Growth factor independence-1B (Gfi-1B) is a transcriptional repressor essential for erythropoiesis and megakaryopoiesis. Targeted gene disruption of GFI1B in mice leads to embryonic lethality resulting from failure to produce definitive erythrocytes, hindering the study of Gfi-1B function in adult hematopoiesis. We here show that, in humans, Gfi-1B controls the development of erythrocytes and megakaryocytes by regulating the proliferation and differentiation of bipotent erythro-megakaryocytic progenitors.
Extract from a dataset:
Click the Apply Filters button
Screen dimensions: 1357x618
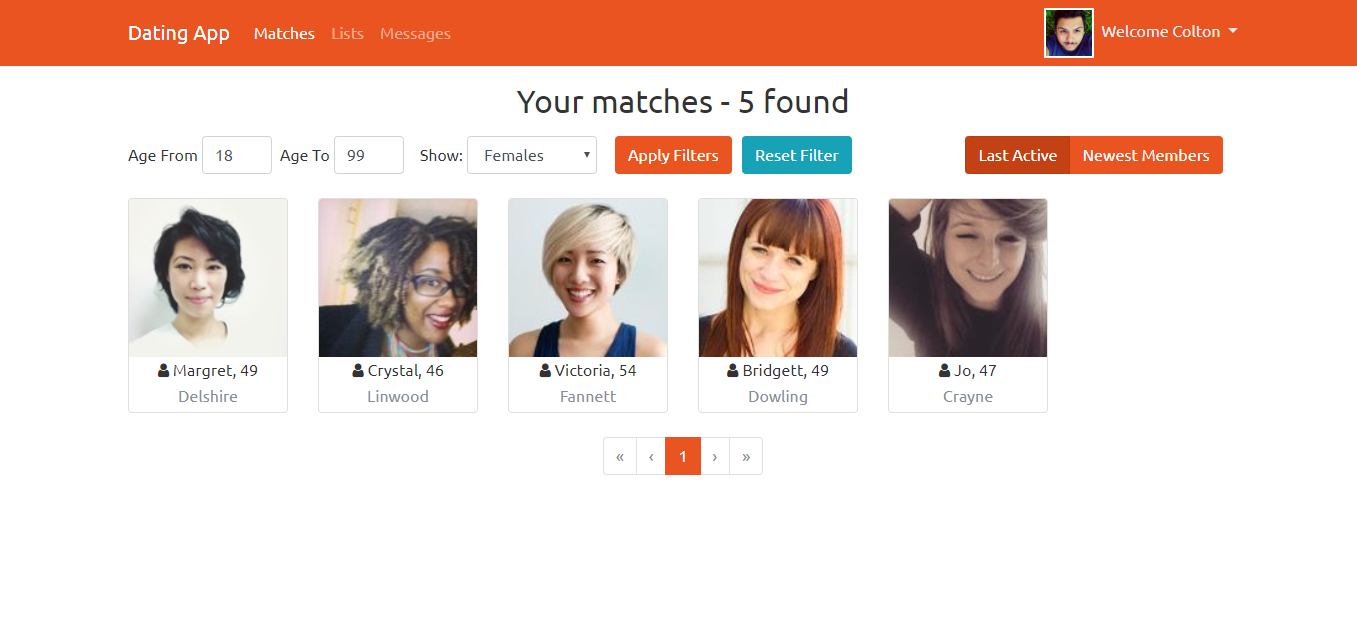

We further identify in this cell population the type III transforming growth factor-β receptor gene, TGFBR3, as a direct target of Gfi-1B. Knockdown of Gfi-1B results in altered transforming growth factor-β (TGF-β) signaling as shown by the increase in Smad2 phosphorylation and its inability to associate to the transcription intermediary factor 1-γ (TIF1-γ). Because the Smad2/TIF1-γ complex is known to specifically regulate erythroid differentiation, we propose that, by repressing TGF-β type III receptor (TβRΙII) expression, Gfi-1B favors the Smad2/TIF1-γ interaction downstream of TGF-β signaling, allowing immature progenitors to differentiate toward the erythroid lineage.